Untuk menjadi feasible sebagai bahan bakar alternatif – khususnya bagi rakyat miskin perkotaan maupun rakyat yang hidup di daerah terpencil, dibutuhkan serangkain teknologi sederhana dan tepat guna yang bisa diajarkan dan akhirnya dapat dibuat sendiri oleh kelompok-kelompok masyarakat.

Dua teknologi utama untuk menghasilkan bioethanol yaitu fermentasi dan destilasi bukan barang baru, teknologi fermentasi sudah biasa dikenal di masyarakat ketika mereka membuat tape atau peuyeum, teknologi destilasi sebenarnya juga sudah kita pelajari sejak SMA/U dahulu. Jadi yang diperlukan sebenarnya tinggal meng-enable-kan pengetahuan umum yang sudah ada menjadi solusi bagi masalah klasik kita yaitu energi atau bahan bakar.

Saat ini bahkan di Jawa Tengah sudah ada yang siap memproduksi massal mesin destilasi yang murah, di Jawa Timur sudah ada yang siap memproduksi kompor berbahan bakar bioethanol – yang murah dan lebih aman digunakan ketimbang gas. Di Ciawi sudah ada pool bahan bakar bioethanol. Maka insyaallah tinggal menunggu lokomotif-nya saja sebelum semua rangkaian ‘gerbong kereta ‘ itu bergerak bareng.

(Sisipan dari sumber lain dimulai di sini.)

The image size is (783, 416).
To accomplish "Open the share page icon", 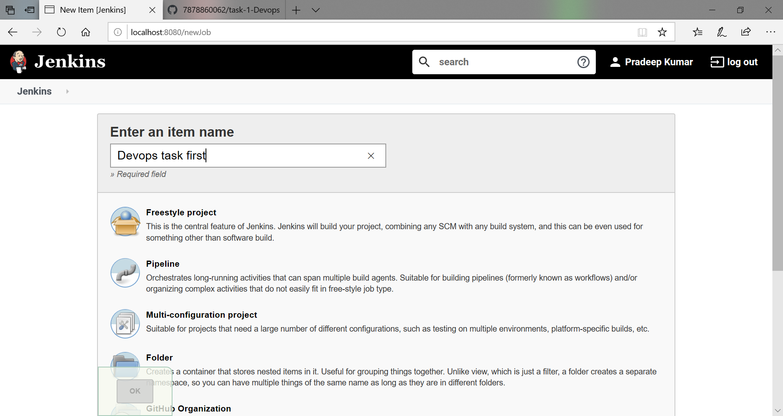I will pos(746,32).
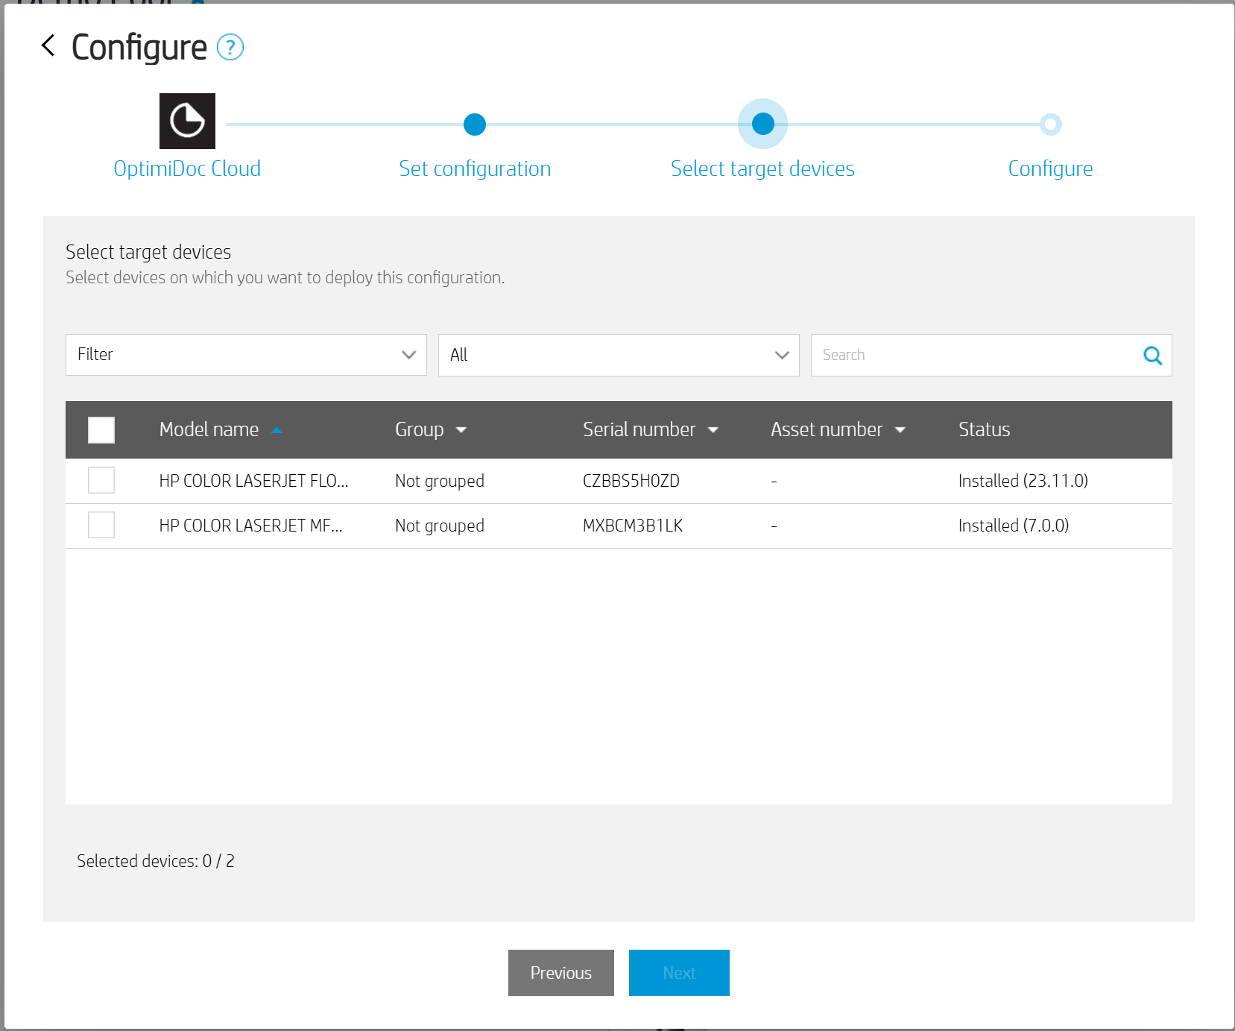Open the OptimiDoc Cloud step label

(187, 168)
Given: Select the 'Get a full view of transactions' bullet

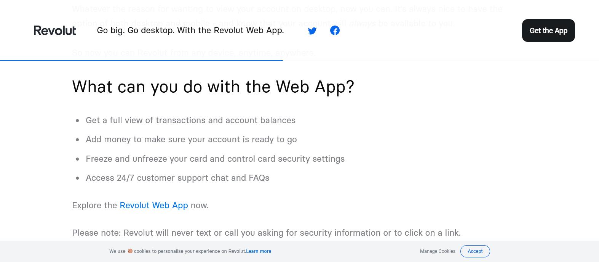Looking at the screenshot, I should pos(190,120).
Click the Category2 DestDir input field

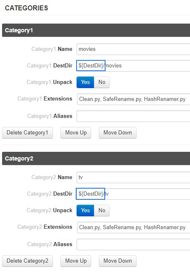pyautogui.click(x=133, y=194)
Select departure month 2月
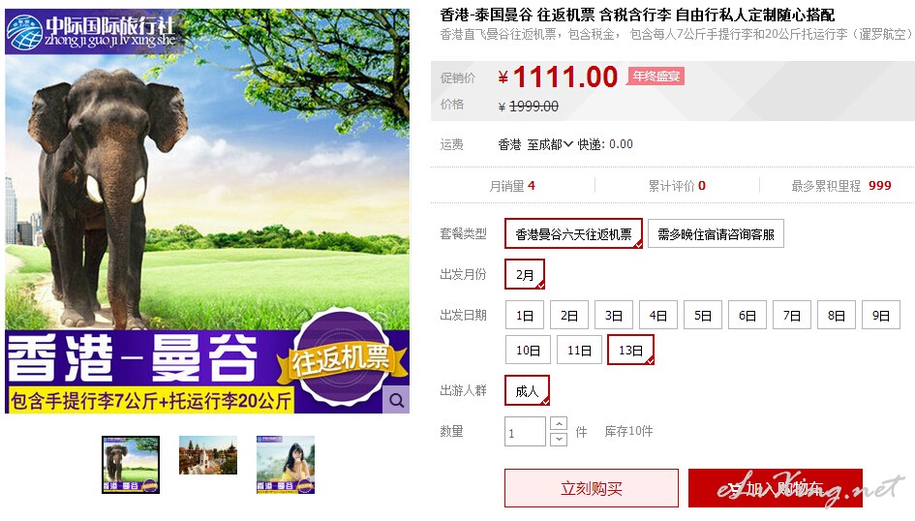Screen dimensions: 915x521 coord(525,274)
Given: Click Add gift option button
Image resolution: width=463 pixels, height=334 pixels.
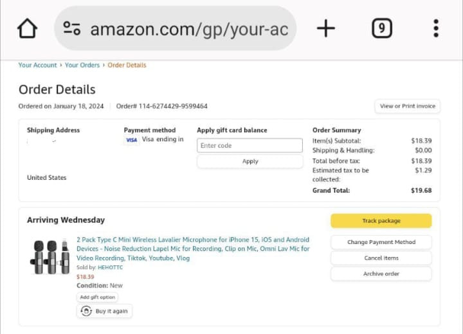Looking at the screenshot, I should point(98,297).
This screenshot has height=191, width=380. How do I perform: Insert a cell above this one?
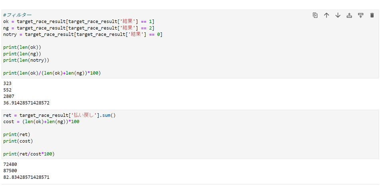(x=349, y=15)
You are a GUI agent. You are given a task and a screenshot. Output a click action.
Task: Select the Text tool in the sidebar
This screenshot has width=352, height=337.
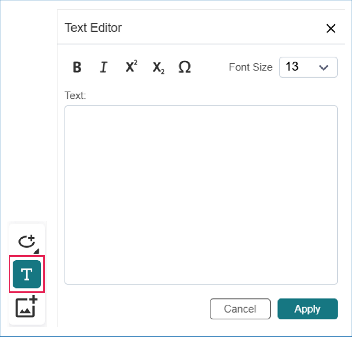point(27,274)
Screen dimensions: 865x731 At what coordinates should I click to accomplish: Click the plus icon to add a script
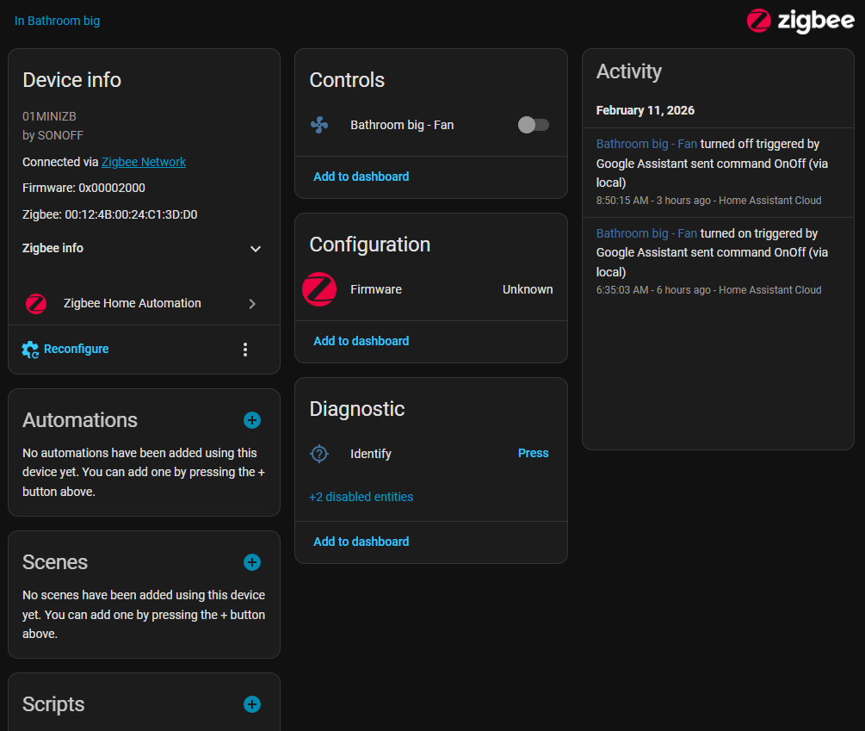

Setelah ‘rangkaian kereta’ energi alternatif yang renewable berbahan dasar ketela atau kita sebut TelaEnergy ini berjalan, maka akan muncul melengkapinya semua elemen ecosystem yang dibutuhkannya. Muncul pool-pool bioethanol kecil di masyarakat yang melayani masyarakat sekitar, muncul kompor yang lebih praktis dan lebih murah, muncul mesin destilasi yang lebih sederhana, muncul koperasi-koperasi desa yang mampu memproduksi energi untuk anggotanya sendiri dan muncul pula bahan-bahan alternative selain ketela. Saat itula TelaEnergy hanyalah sebuah nama untuk energi alternatif dan renewable dari masyarakat untuk masyarakat, apapun bahannya.

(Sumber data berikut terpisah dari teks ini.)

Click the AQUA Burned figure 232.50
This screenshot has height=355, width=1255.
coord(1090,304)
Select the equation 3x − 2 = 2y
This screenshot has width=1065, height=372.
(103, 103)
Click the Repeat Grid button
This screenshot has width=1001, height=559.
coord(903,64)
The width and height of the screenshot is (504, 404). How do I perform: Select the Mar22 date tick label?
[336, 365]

Masalahnya memang bukan pada tingkat possible tidaknya, ini urusan teman-teman di lembaga penelitian dan perguruan tinggi yang telah mengotak-atiknya secara tuntas; yang kita coba lakukan tinggallah bagaimana membuat yang possible itu menjadi feasible – saat itulah ilmu dan teknologi itu keluar dari sarangnya di perpustakaan-perpustakaan dan laboratorium-laboratorium, turun dari menara gadingnya untuk menjadi manfaat bagi masyarakat luas. InsyaAllah.